__HOW TO COMPLETE THIS TASK__.
Below are the records; copy exactly the stretch from the line containing "Accessibility (63, 1309)" through the line containing "Customize (42, 2551)", both ends included, and nothing else.

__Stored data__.
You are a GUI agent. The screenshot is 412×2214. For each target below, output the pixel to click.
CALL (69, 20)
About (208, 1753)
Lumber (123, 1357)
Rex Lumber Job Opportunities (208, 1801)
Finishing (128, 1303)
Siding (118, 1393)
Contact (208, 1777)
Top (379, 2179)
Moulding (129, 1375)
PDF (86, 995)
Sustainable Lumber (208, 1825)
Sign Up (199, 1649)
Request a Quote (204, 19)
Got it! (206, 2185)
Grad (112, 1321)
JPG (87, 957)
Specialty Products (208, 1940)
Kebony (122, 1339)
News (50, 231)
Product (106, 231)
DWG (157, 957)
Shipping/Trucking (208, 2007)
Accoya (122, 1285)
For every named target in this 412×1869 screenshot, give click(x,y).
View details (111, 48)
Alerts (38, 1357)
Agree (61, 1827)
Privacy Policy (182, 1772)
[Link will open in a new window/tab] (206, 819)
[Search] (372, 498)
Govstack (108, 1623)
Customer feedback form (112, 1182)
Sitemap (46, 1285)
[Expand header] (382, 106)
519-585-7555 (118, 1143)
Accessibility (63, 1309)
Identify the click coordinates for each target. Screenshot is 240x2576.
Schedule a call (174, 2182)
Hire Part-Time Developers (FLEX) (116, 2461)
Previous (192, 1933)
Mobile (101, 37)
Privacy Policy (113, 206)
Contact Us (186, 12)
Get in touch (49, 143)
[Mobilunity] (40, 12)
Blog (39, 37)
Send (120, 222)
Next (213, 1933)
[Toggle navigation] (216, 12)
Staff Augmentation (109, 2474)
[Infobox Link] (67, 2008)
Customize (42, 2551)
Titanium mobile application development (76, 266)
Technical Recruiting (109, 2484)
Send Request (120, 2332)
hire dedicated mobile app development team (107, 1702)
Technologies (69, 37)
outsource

__EXERCISE RESPONSE__.
Accessibility (63, 1309)
Identify the click coordinates for each target. Screenshot is 240x2576.
Schedule a call (174, 2182)
Hire Part-Time Developers (FLEX) (116, 2461)
Previous (192, 1933)
Mobile (101, 37)
Privacy Policy (113, 206)
Contact Us (186, 12)
Get in touch (49, 143)
[Mobilunity] (40, 12)
Blog (39, 37)
Send (120, 222)
Next (213, 1933)
[Toggle navigation] (216, 12)
Staff Augmentation (109, 2474)
[Infobox Link] (67, 2008)
Customize (42, 2551)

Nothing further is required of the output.